И всё же, несмотря на отсутствие белых манжет под по советски потёртыми пиджачными рукавами, понятие кооператив было озарено романтическим ореолом. Как же! Кооператив – это частный бизнес, удивительный и непривычный эмбрион капитализма, первый элемент западной жизни! Той западной жизни, которая большинству жителей Грузии начала 90-х была известна разве что по фильмам с Жан-Полем Бельмондо, Ален Делоном и Пьером Ришаром. Персонажи этого кинематорграфа не трудились на заводах и фабриках, они не вскакивали в 5 часов утра, торопясь поспеть на утреннюю смену, не возились с пластиковым контейнером, заполняя его вчерашними макаронами на обед.
Вместо этой скучной возни, киногерои меняли, как перчатки автомобили и прелестных дам, оказывались в милых ситуациях и переживали интересные приключения. Это щекотало воображение и малоискушённый народ принимал этот атракцион за чистую монету, верил, что именно так, par default на Западе и обстоят дела. Главное – вырваться из СССР, а как сложится потом, никто толком не представлял, но все были уверены, что главное вырваться, а там всё пойдёт как по маслу, жизнь сама собой наладится, образуется и устроится. Фантазия не скупясь заполняла белые пятна будущего самыми яркими красками.
Под напором этих чувств социализм затрещал по всем швам. Все ожидали парада чудес. Народ испытывал ощущения зрителя занявшего место в цирке на вечернем представлении.
Здание цирка в Тбилиси было построено в сталинскую эпоху. Цирк поместили на вершину холма над Курой. От билетных касс, расположенных внизу, наверх вели каменные ступени. Помню, что в детстве, сказка начиналась именно внизу, у касс.
Теснился народ, торговцы лоточники предлагали интересные штуки – шарики попрыгунчики на длинных резиновых нитях, сладкую вату, разворачивали и сворачивали пышные узоры из жатой разноцветной бумаги заключённой между неприметными картонными багетами.
Детвора поедала облака ваты, восторженно глазела на узоры и предвкушала главное.
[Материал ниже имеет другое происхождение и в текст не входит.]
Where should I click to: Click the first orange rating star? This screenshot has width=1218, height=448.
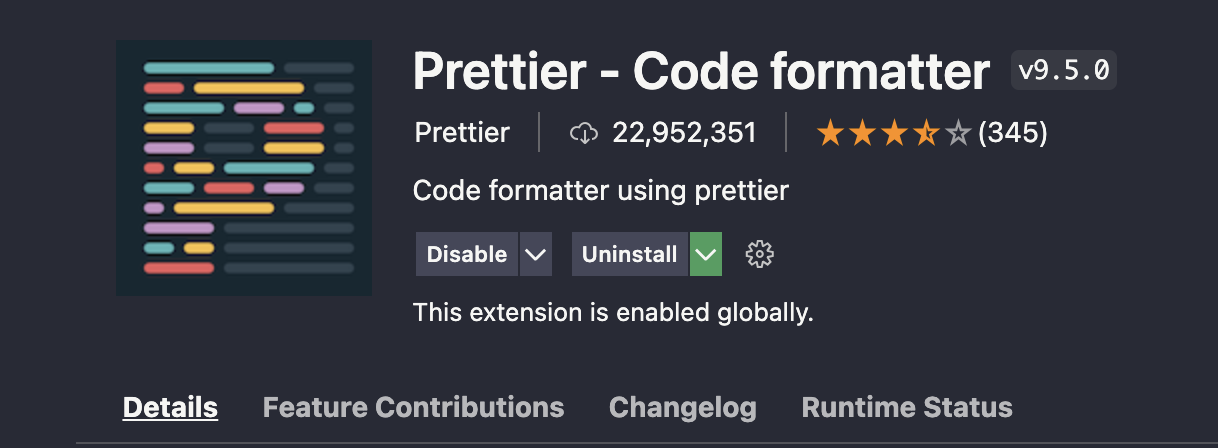coord(830,133)
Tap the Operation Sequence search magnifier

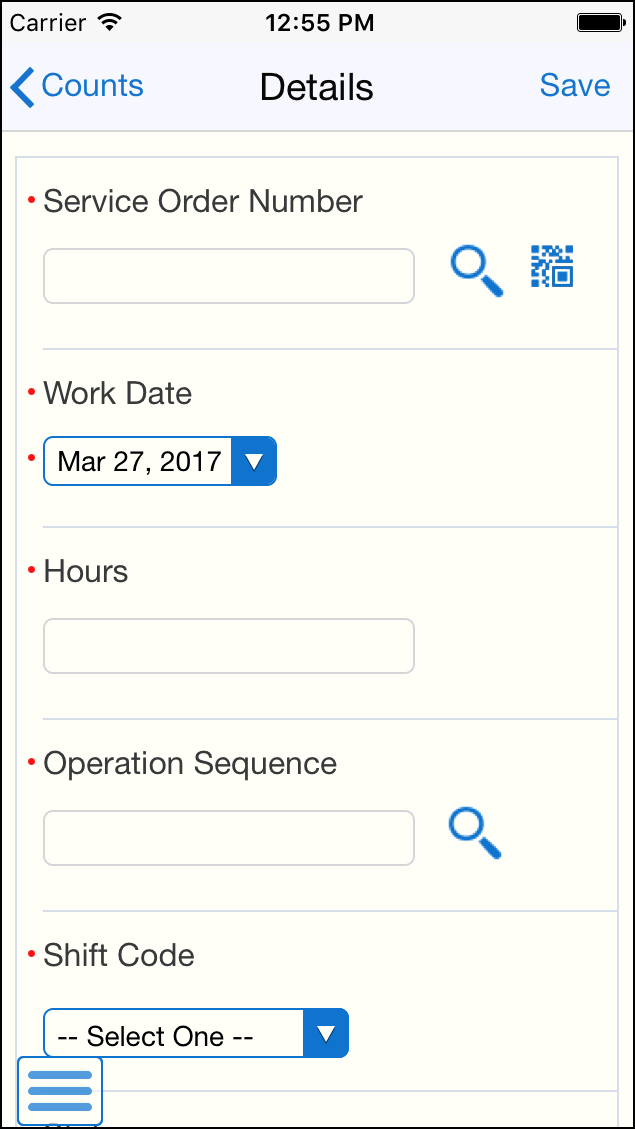(475, 834)
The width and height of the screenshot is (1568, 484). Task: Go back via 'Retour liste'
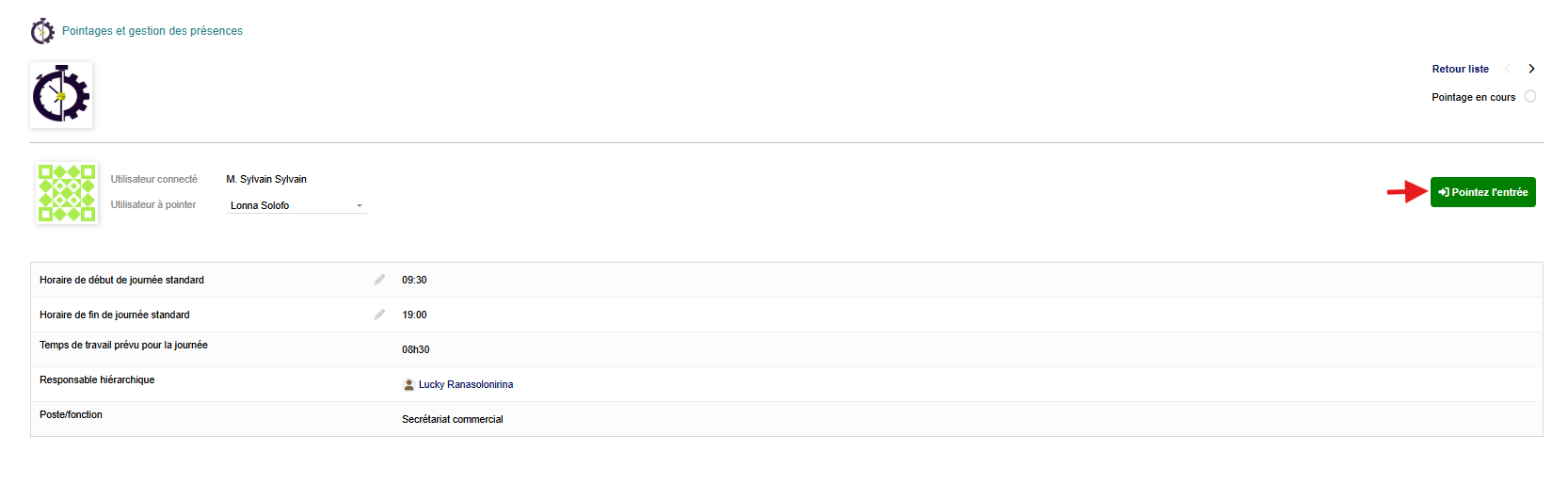pos(1460,69)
Первоэлемент счастья находился наверху, там куда вели каменные ступени. Там разворачивались главные чудеса, вся прелесть которых содержалась в том, что они ещё только предстояли.
Я воспринимал поход в цирк, как полёт в космос и, поднимаясь на эту пирамиду по круто уходящим вверх ступеням, воображал себя космонавтом на пути к ракете. При этом меня совершенно не смущало то, что если приглядеться чудеса находились в решете, через дырки которого различался обман, «понарошность» происходившего.
Лица лоточников были угрюмо-усталыми, в ядрах попрыгунчиков под цветной бумагой обнаруживались газетные страницы, на площади дежурно сигналили автомобили, сладкая вата прилипала к щекам и срочно требовалось умываться, а в цирковых туалетах буднично пахло хлоркой, мылом и сыростью. Я не замечал этого. Я не хотел этого замечать.
Что-то подобное испытывали люди в Грузии в конце 80-х – начале 90-х годов прошлого века. Все замерли в предвкушении полёта в космос. Кооперативы, первые биржи, многопартийность, гамбургеры, литовский «Саюдис», передача «Взгляд»…
И вот, в те дни, бурные волны перемен, вместе с другими обломками кораблекрушения, вынесли на поверхность моря суеты, в которое превратился СССР, первые независимые полулегальные агентства новостей. Первым в Грузии, стала «Иберия», названная так потому, что один из её основателей – Зура Хрикадзе в совершенстве владел испанским и этот счастливый билетик усиленный испанским названием, сулил успех в переговорах с испанскими СМИ.
Моим же билетом в мир журналистики стал коротенький информационный материал для «Гласности» о забастовке метростроевцев на площади «Вокзальная». Я, как мне показалось, очень ловко взял интервью, набросал два абзаца, передал их на «Гласность» и решил, что состоялся, как репортёр. |
ГЛАВА 3
Вселенная не имеет строгого определения в науке. Это сочетание умозрительного и материального – чёрные дыры и черная энергия, планеты и звезды, время и пространство. Бесконечность беговой дорожкой уходит в бескрайний космос, туда, где пространство становится временем, а время пространством, где краснощёкое, как деревенская девка Начало издевательски подмигнув земной физике, зажигает звёзды и сливается с гасящим их своими слюнявыми пальцами Концом, а Хаос прижав изрезанное шрамами лицо к нежной щёчке Гармонии возбуждённо кружит её в танце, нашёптывает комплименты, называет «своей девочкой», чтобы опьянить, одурманить и соблазнить тут же за пазухой бесконечности, где сливаются начало и конец, время и пространство. Космос безмятежен, он живёт моментом – сейчас. Космос курит бамбук, ему нет дела до прошлого и будущего, ему пополам религия, астрономия и теорема Пифагора. Кто сказал, что это не так?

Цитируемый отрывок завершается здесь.